Bäckström recorrió caminando todo el trayecto a casa. Todo el trayecto desde la comisaría de Sundbybergsvägen, en Solna, hasta su domicilio en Inedalsgatan, en Kungsholmen. Era como si las piernas y los pies hubiesen cobrado vida propia, mientras que la cabeza y el cuerpo los seguían. De un modo totalmente abúlico. Y cuando entró y cerró la puerta, prácticamente no tenía ni idea de lo que había hecho las últimas horas. Tenía la cabeza sudorosa por fuera y en blanco por dentro. ¿Se había encontrado con alguien? ¿Había hablado con alguien? ¿Cualquiera a quien conociera y que hubiese sido testigo de su desgracia? Obviamente, se había parado a comprar, puesto que llevaba en la mano una bolsa con varias botellas de agua mineral y una cesta envuelta en plástico con un montón de verduras misteriosas.
¿Qué coño es esto?, se dijo sujetando la cesta. Esas cosas rojas deben de ser tomates, sin duda, eso sí lo reconocía e incluso había comido alguno que otro cuando era niño. Y lo de color verde debía de ser lechuga, lógicamente, claro. Pero ¿y todo ese montón? Una cantidad enorme de curiosas bolas negras y marrones de diversos tamaños. ¿Cagarrutas de conejo? ¿Caca de alce? Y algo más, como gusanos, pero que debían de ser otra cosa, puesto que no se movían aunque les pinchase.

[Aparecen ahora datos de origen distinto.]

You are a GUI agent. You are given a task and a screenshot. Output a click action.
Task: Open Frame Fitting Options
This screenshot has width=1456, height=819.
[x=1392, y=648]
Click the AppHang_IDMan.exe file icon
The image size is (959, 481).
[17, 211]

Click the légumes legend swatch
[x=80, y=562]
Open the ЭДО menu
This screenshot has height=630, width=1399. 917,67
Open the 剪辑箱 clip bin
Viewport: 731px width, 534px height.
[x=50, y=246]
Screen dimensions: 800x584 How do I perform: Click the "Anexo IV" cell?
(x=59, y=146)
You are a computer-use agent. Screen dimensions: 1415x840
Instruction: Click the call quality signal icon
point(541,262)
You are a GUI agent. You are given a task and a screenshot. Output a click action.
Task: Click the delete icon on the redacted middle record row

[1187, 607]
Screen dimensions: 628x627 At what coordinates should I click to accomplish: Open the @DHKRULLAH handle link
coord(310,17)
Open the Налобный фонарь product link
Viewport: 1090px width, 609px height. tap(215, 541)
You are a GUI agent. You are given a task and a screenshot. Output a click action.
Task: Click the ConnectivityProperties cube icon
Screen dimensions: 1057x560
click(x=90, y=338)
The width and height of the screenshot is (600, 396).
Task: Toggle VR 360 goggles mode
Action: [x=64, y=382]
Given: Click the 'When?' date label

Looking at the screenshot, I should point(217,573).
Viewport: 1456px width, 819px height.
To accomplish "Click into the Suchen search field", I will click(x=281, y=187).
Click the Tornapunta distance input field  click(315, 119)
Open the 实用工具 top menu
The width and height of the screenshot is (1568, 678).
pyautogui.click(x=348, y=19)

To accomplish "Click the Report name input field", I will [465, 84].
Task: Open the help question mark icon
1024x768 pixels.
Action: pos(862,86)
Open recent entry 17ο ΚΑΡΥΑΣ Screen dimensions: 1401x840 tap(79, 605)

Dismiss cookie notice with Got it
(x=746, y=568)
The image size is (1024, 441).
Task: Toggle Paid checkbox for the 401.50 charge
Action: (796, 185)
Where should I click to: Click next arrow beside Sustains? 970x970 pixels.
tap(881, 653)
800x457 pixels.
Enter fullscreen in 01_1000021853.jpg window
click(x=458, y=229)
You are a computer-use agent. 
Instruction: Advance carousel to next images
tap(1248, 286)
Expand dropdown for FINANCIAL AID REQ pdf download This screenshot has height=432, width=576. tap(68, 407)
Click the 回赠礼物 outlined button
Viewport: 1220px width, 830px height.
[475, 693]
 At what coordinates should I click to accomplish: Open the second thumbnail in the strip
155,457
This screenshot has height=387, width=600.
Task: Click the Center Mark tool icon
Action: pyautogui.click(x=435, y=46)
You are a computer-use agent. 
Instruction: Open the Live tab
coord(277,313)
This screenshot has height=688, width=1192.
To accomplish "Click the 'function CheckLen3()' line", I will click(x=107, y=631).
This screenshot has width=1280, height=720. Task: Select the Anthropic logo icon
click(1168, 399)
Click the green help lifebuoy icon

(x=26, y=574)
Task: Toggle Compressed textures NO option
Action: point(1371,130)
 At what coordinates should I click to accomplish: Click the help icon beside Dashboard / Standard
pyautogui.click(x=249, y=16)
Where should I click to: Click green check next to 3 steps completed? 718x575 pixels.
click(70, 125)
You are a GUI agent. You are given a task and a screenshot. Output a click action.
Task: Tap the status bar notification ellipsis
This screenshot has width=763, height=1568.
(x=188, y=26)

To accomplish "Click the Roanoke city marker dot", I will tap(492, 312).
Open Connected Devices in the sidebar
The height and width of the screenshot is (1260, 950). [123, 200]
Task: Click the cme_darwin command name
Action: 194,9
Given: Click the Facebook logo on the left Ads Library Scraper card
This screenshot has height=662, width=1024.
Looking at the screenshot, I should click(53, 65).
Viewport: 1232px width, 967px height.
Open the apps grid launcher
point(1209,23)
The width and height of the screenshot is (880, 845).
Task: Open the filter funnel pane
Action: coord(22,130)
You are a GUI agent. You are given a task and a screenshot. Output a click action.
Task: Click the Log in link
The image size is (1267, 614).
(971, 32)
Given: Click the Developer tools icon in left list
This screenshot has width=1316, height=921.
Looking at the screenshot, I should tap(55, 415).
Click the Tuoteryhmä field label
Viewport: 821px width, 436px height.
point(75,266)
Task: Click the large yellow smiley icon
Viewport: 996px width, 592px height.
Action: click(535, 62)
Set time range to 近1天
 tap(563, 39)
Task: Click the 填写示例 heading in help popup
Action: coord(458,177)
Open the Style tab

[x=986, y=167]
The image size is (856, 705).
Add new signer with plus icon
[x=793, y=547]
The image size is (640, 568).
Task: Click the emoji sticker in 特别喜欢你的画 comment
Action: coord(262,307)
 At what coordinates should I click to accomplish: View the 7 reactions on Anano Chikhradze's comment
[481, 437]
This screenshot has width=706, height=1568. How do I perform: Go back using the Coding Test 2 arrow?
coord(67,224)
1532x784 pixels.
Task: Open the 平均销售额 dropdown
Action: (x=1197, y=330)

¿Qué coño me está pasando?, se preguntó mientras ponía rumbo a la ducha e iba tirando al suelo la ropa por el camino.
Primero se quedó en la ducha un cuarto de hora por lo menos, mientras dejaba correr el agua sobre la redondez perfecta y armónica de su cuerpo. El mismo que siempre fue su templo, y que un médico de personal totalmente chiflado había decidido reducir a una ruina.
Luego se frotó a conciencia, se puso el albornoz y llevó a la mesa las verduras y una botella de agua mineral. Por si acaso, miró una vez más en el frigorífico para comprobar si no había alguna exquisitez que hubiese sobrevivido a la masacre alimenticia del día anterior cuando, con la lista del médico en la mano, tiró a la basura todos los alimentos perjudiciales que allí había. Tanto el frigorífico como la despensa quedaron totalmente limpios de basura. Y así seguían.
Bäckström la emprendió con la cesta de ensalada. Trató de desconectar tanto el cerebro como el paladar mientras trabajaban las mandíbulas, y a pesar de todo, tuvo que abandonar hacia la mitad. Lo único comestible eran, precisamente, aquellas cosas pequeñas y alargadas que parecían gusanos.
Seguro que son gusanos, pensó Bäckström mientras dejaba los restos de la orgía vegetal en el frigorífico vacío. Con un poco de suerte, son gusanos, se dijo. Así al menos habré ingerido alguna proteína estos últimos días.
Luego se bebió la botella de agua mineral. Un litro y medio. Así, de una tacada. Debe de ser un nuevo récord mundial, pensó mientras tiraba la botella de plástico en el cubo de debajo del fregadero. ¿Y qué coño hago ahora, si solo son las siete?, se preguntó tras una rápida ojeada al flamante reloj suizo que acababa de comprarse.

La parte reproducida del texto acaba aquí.